## DESCRIÇÃO DA TAREFA
Devolva na íntegra, sem qualquer alteração, o texto sobre as agressões sofridas por Laura.

Na zona oeste do Rio, os problemas começaram
para Laura, de 13 anos. "Ela é popular. Faz amizade fácil e é bonita
Aquilo provocou a ira de um grupo de
colegas", lembra Rita, de 46 anos, mãe da jovem. Para conter as brigas na
escola particular, a menina foi trocada de turno, mas a família jamais
imaginaria que, mesmo distante dos antigos colegas, as agressões continuariam
em outro espaço: o virtual
"Achei que haveria um basta. Mas foi
pior. Pegaram a foto dela e botaram nas redes sociais. Fizeram o horror",
conta a mãe. "Se ela abria o live [vídeo ao vivo na internet], sempre
entrava um e xingava." Laura foi ofendida com palavras como
"rata" e "demônio" nas redes sociais.

## EXCERTOS DE DADOS
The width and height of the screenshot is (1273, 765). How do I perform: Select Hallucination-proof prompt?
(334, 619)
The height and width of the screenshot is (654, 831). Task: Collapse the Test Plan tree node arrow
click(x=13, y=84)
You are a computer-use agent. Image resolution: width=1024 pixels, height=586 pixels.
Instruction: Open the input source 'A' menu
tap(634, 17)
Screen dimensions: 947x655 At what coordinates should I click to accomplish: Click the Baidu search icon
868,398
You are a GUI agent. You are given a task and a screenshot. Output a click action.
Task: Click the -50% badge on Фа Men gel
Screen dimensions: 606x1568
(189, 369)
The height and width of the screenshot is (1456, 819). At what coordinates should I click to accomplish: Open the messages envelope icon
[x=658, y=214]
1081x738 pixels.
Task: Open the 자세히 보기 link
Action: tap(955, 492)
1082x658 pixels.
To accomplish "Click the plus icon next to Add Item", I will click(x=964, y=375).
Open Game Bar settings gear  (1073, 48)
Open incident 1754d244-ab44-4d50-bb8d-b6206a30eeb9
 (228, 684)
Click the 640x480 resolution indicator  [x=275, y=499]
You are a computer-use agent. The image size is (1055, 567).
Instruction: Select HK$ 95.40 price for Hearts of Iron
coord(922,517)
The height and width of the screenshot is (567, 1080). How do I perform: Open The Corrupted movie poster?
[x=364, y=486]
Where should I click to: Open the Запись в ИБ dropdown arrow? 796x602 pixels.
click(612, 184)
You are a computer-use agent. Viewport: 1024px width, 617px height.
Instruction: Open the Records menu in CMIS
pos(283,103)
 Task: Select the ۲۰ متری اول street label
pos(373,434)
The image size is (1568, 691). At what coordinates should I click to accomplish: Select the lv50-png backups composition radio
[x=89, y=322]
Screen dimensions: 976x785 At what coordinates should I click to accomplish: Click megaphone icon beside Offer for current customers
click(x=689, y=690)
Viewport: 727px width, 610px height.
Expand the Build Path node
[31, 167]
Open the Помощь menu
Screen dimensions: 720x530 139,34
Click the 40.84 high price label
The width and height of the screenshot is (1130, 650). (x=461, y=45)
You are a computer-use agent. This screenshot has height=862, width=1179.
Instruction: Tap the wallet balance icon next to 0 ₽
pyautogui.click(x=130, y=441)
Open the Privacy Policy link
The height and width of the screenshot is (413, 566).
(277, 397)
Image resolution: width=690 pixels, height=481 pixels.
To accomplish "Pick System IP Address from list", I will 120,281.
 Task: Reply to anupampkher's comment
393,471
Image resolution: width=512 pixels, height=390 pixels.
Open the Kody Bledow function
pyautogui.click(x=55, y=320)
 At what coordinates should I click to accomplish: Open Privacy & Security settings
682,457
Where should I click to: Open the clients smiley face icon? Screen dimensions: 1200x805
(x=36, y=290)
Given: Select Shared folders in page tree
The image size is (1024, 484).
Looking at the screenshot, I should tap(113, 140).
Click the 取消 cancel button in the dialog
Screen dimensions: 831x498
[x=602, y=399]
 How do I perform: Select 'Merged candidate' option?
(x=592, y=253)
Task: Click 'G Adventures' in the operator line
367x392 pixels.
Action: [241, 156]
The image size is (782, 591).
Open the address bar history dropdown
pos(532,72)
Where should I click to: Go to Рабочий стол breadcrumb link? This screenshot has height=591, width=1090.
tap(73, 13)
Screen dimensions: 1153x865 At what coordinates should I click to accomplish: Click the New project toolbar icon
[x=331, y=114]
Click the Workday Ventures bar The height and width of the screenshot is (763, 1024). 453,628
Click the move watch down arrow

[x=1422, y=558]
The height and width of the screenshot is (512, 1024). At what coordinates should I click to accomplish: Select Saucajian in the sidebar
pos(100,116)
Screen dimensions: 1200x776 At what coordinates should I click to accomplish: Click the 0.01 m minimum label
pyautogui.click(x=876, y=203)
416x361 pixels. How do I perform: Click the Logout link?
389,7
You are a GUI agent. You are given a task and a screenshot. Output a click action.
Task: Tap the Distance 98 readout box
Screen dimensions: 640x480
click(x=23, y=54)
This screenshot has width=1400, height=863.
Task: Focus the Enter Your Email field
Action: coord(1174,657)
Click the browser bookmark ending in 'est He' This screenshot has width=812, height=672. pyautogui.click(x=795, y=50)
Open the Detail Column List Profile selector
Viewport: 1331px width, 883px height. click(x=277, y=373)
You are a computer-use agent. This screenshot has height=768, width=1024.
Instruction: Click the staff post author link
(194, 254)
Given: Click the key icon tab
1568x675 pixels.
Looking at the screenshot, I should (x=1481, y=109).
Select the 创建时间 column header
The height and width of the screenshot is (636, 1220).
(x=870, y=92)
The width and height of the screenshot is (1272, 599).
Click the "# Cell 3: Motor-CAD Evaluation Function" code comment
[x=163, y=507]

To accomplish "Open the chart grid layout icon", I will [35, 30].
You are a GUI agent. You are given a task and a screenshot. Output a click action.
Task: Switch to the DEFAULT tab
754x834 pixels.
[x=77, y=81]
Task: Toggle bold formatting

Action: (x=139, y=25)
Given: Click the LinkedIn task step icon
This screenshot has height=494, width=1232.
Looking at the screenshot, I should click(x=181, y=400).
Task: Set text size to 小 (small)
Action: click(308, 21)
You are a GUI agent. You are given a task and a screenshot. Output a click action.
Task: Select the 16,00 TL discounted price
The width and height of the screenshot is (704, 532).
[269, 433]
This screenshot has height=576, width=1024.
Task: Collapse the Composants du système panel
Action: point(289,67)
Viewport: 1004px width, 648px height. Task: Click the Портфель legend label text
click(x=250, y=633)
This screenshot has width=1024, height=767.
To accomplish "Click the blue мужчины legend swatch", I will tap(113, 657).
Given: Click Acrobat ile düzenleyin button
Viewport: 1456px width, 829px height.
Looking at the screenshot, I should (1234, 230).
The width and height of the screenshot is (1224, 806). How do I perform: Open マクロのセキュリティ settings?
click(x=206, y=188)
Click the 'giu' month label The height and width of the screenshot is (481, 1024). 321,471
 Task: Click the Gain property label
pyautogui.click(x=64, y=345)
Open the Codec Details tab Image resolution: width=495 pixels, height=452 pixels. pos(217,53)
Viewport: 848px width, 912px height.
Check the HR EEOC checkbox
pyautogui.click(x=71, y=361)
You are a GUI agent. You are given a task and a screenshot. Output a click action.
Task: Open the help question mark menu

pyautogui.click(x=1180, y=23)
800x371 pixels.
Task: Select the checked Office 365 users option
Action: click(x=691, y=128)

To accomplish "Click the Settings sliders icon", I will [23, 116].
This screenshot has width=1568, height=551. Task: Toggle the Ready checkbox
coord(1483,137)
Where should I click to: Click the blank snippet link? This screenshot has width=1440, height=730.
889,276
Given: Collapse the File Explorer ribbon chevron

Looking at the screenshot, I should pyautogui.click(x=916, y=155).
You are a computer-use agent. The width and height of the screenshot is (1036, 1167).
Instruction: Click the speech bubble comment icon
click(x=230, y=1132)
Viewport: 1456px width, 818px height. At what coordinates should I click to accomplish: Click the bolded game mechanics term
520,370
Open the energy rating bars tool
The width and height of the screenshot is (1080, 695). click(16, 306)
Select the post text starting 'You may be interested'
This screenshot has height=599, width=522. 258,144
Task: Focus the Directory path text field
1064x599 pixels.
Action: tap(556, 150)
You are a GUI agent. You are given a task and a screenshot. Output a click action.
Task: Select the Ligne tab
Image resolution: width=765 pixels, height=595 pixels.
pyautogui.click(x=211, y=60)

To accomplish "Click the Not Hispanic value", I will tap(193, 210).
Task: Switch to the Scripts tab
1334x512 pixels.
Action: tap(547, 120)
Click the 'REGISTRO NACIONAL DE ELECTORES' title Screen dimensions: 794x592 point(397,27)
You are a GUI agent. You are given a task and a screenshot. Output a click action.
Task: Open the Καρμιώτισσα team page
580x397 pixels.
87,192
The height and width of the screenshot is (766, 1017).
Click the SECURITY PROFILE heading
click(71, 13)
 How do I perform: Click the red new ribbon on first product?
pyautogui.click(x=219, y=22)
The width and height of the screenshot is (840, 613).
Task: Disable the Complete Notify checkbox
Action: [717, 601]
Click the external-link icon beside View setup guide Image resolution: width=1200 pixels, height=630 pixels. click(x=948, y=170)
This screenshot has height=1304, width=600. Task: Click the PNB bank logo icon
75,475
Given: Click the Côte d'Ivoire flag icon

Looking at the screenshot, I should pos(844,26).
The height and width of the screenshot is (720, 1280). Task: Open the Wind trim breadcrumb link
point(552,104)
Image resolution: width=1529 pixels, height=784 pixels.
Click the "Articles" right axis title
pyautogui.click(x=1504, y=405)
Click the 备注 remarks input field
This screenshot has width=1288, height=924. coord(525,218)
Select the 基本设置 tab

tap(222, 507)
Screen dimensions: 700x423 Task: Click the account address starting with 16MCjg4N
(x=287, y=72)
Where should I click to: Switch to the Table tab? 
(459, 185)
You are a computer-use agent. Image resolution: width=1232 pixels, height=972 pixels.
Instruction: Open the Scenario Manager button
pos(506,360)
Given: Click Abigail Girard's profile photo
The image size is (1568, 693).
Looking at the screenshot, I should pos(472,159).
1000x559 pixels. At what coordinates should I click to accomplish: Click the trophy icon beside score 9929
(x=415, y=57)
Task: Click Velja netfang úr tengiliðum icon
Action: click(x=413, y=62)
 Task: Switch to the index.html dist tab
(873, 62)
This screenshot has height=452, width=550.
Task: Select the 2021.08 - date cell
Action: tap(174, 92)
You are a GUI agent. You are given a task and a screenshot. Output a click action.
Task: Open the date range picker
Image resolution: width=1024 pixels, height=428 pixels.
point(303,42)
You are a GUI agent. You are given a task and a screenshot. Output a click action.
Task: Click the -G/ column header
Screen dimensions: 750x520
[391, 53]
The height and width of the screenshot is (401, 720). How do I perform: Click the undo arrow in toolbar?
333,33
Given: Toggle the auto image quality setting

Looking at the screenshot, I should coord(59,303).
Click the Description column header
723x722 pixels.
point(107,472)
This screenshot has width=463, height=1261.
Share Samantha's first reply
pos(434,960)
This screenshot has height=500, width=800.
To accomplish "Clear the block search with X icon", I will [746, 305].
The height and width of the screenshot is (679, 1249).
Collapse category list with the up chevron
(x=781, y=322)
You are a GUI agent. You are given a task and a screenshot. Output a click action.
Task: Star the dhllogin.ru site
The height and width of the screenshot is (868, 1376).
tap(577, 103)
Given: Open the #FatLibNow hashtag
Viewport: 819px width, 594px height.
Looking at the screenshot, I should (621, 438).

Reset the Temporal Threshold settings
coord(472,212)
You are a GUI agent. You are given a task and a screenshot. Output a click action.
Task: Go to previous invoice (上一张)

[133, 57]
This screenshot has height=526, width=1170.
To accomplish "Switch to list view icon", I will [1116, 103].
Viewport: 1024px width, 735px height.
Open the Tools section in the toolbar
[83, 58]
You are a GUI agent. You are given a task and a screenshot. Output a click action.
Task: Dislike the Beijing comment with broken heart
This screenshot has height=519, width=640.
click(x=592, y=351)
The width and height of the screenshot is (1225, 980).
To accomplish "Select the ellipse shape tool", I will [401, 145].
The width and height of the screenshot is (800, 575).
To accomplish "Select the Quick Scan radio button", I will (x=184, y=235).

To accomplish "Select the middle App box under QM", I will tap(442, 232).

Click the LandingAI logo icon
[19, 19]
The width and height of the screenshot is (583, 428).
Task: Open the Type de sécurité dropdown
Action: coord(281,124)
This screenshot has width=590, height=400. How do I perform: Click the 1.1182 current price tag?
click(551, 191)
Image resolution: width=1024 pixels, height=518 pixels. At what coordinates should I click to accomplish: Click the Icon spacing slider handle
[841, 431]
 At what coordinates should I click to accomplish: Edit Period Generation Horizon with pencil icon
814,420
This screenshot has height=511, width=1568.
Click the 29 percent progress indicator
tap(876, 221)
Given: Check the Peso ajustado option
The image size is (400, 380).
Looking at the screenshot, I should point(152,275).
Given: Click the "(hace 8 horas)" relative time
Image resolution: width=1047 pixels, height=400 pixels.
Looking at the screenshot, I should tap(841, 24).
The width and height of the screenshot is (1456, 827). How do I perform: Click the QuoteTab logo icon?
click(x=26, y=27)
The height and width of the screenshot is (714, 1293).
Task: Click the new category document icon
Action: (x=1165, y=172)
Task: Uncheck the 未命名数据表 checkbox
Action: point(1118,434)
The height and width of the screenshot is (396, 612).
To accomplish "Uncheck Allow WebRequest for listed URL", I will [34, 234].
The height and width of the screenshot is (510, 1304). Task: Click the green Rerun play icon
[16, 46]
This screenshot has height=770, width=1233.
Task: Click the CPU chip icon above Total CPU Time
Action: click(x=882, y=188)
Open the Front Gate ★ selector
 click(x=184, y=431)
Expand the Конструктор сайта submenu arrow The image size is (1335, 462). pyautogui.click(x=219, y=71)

## SOLUÇÃO DO EXERCÍCIO
Na zona oeste do Rio, os problemas começaram
para Laura, de 13 anos. "Ela é popular. Faz amizade fácil e é bonita
Aquilo provocou a ira de um grupo de
colegas", lembra Rita, de 46 anos, mãe da jovem. Para conter as brigas na
escola particular, a menina foi trocada de turno, mas a família jamais
imaginaria que, mesmo distante dos antigos colegas, as agressões continuariam
em outro espaço: o virtual
"Achei que haveria um basta. Mas foi
pior. Pegaram a foto dela e botaram nas redes sociais. Fizeram o horror",
conta a mãe. "Se ela abria o live [vídeo ao vivo na internet], sempre
entrava um e xingava." Laura foi ofendida com palavras como
"rata" e "demônio" nas redes sociais.